As Bullets Fly to Celebrate the Release of 'I Declare War,' Alamo Drafthouse's Tim League Looks to the Future
Bullets Fly Celebrate the Release of 'I Declare War,' Alamo Drafthouse's Tim League Looks the Future

There’s a bullshit romanticization concerning childhood, as if it were a lovely period of wonderment and innocence before the world grinds us all down with heartbreak, crap jobs, health issues and any other number of disillusioning, grown-up realities. But looking over the painful, egg-sized, bright purple welts on my chest and legs—courtesy of rascally Texas youth armed with paintball guns and shouting “old-timer” epithets, I’m thinking that Sartre had it wrong: Hell is other kids.

After last summer’s “Klown” canoe misadventure, I’m back in Austin for another outdoor screening and promotional event, this time for “I Declare War,” a rollicking Canadian action-comedy that takes place entirely during a forested, daytime capture-the-flag game between two teams of 12-year-olds. Co-directed by first-time collaborators Jason Lapeyre and Robert Wilson, the film seamlessly blends the interpersonal dynamics of these pint-size warriors (led by teen star Gage Munroe as the cool, charismatic “General P.K.”) and their runway flights of imagination come alive. Homemade twig-guns suddenly become semi-automatic rifles onscreen, and slingshots magically transform into deadly crossbows, but unlike most war movies, the bloodied casualties will simply go home at the end of the day. Most refreshingly, the young ensemble is as realistic as they are precocious, occasionally playing dirty and tossing out as many F-bombs as they do rocks…excuse me, grenades.

It’s a confidently made picture that resourcefully finds the sweet spot between naturalism and fantasy without ever feeling like a low-budget version of today’s CGI-bloated, videogame-like blockbusters. “In the writing process, I didn’t put any limits on myself,” says Lapeyre, who served as writer-director to Wilson’s producer-director, the screenplay largely based on his own experiences. “A bazooka here, lasers there, it didn’t matter. In preproduction, we sat down and said, ‘Let’s talk about how emotionally intense each scene is, and assign a level of reality based on that intensity.”

While chatting with Lapeyre, who has flown into town with Wilson and Munroe for the big show, he beams about the fact that his underage cast really fired weapons: “Not quarter-load or half-load blanks. We used full-load blanks for the biggest muzzle flare and recoil possible, to have the biggest impact on the screen.”

As for their division of production duties, the duo describes them as organic, as if sharing two brains to solve on-set issues. “Sometimes those problems would put us on two different sets with two different camera teams,” Wilson remembers. “But there wasn’t a sense of, ‘Holy shit, the other guy’s over there making a mess of this.'”
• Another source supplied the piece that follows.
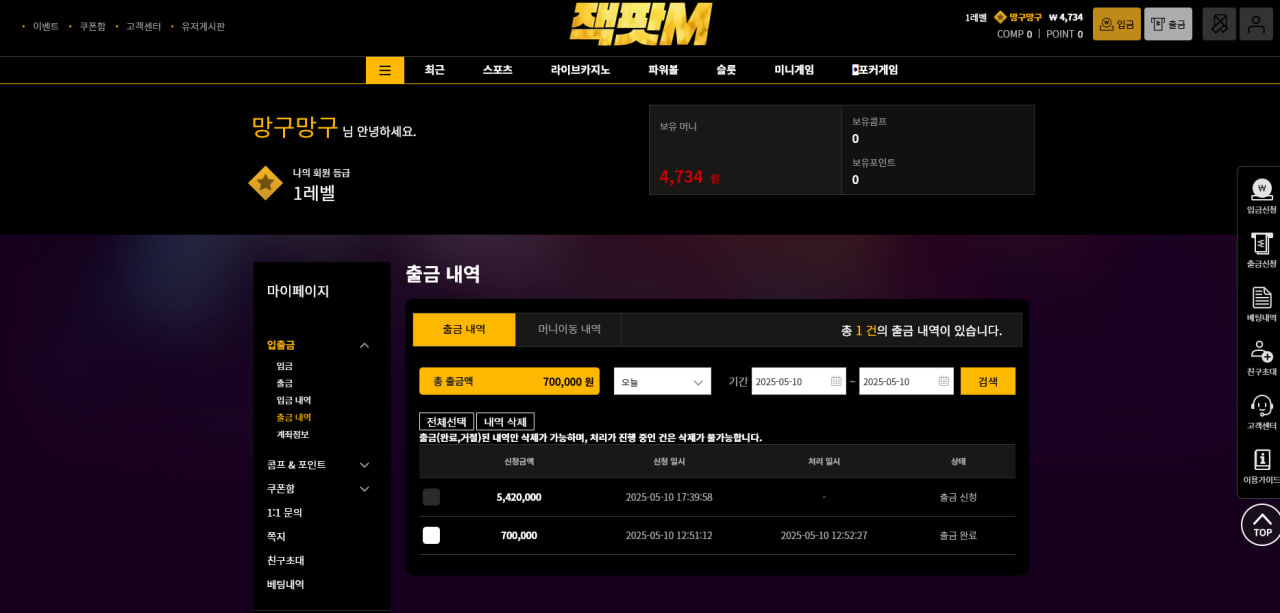Screen dimensions: 1280x613
Task: Click the 전체선택 select-all button
Action: 446,422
Having nabbed the audience award at last year’s Fantastic Fest, the exceptionally curated, international genre-film showcase that’s part of the quickly exploding Alamo Drafthouse Cinema empire (which also includes their flagship theater chain, the limited-edition poster and apparel boutique Mondo, and geek-culture website Badass Digest), “I Declare War” was picked up by Drafthouse Films — the aforementioned empire’s distribution arm — and began a limited theatrical release this weekend.

If you’re in New York City, that might mean making the hike up to Yonkers, the newest Alamo expansion that opened last month and one worth visiting if only for the chain’s zero-tolerance policy on talking and texting. (Manhattan, by the way, will be their next NYC stop, with 2015 plans for Brooklyn.)
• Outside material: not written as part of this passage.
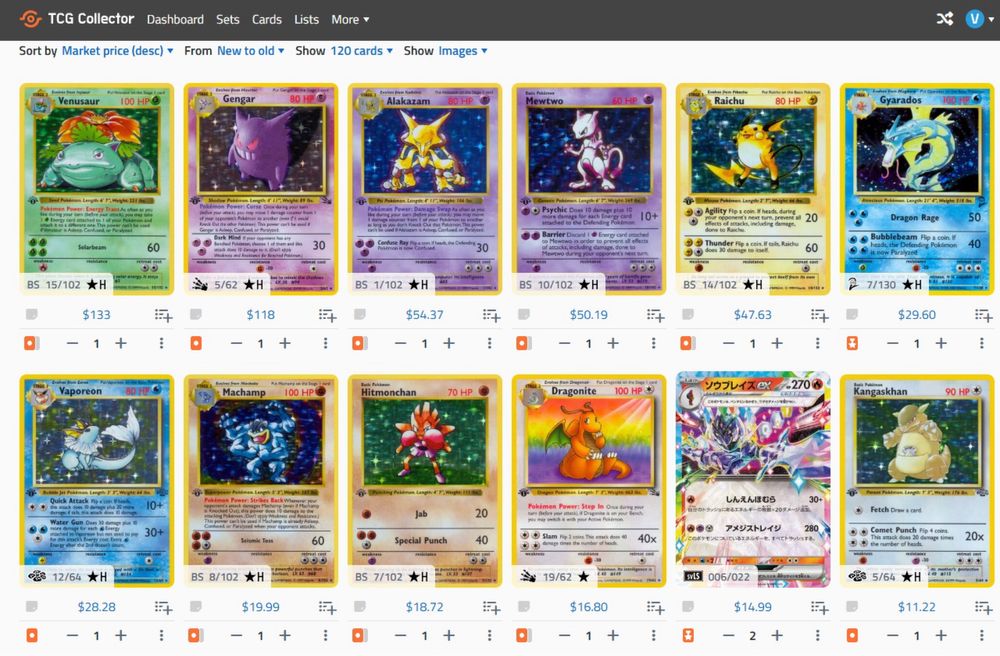The image size is (1000, 656).
Task: Toggle the Vaporeon card variant indicator
Action: pyautogui.click(x=32, y=636)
Tied to a word-of-mouth preview, a few journalists like myself have been invited to join Wilson, Lapeyre, Munroe and other ticket-buying Austinites for an epic game of capture-the-flag paintball at the deservedly named, DIY theme park Stunt Ranch. Before we’re suited up with pads, facemasks, head-mounted GoPro cameras, and a pocketful of paintballs (if you’re cheating like I did), attendees spend a sweaty afternoon jumping off a 23-foot tower onto a zero-impact high fall airbag, hanging upside-down from ziplines, climbing rock walls, lounging in a saltwater pool, and getting photos taken in front of an “exploding van” rigged with short-burst fireballs. And they call this work?

After a barbecue dinner, Tim League — founder and CEO of the Drafthouse brand and a notoriously puckish showman who has been seen shooting machine guns, winning cricket-eating contests and boxing Michelle Rodriguez at film events—drops a bomb on us just before the game: all the adults will be facing a squadron of prepubescent paintball pros, many of whom have been practicing all day. The trash talking starts right from hello, with one especially wicked brat pointing at me to his friends and bragging that he’s going to “shoot my balls off.” I’m admittedly nervous about the forthcoming pain, less because I’m more destructible than these hellions and more because my glasses are fogging up so much under my facemask that I decide to enter battle without them.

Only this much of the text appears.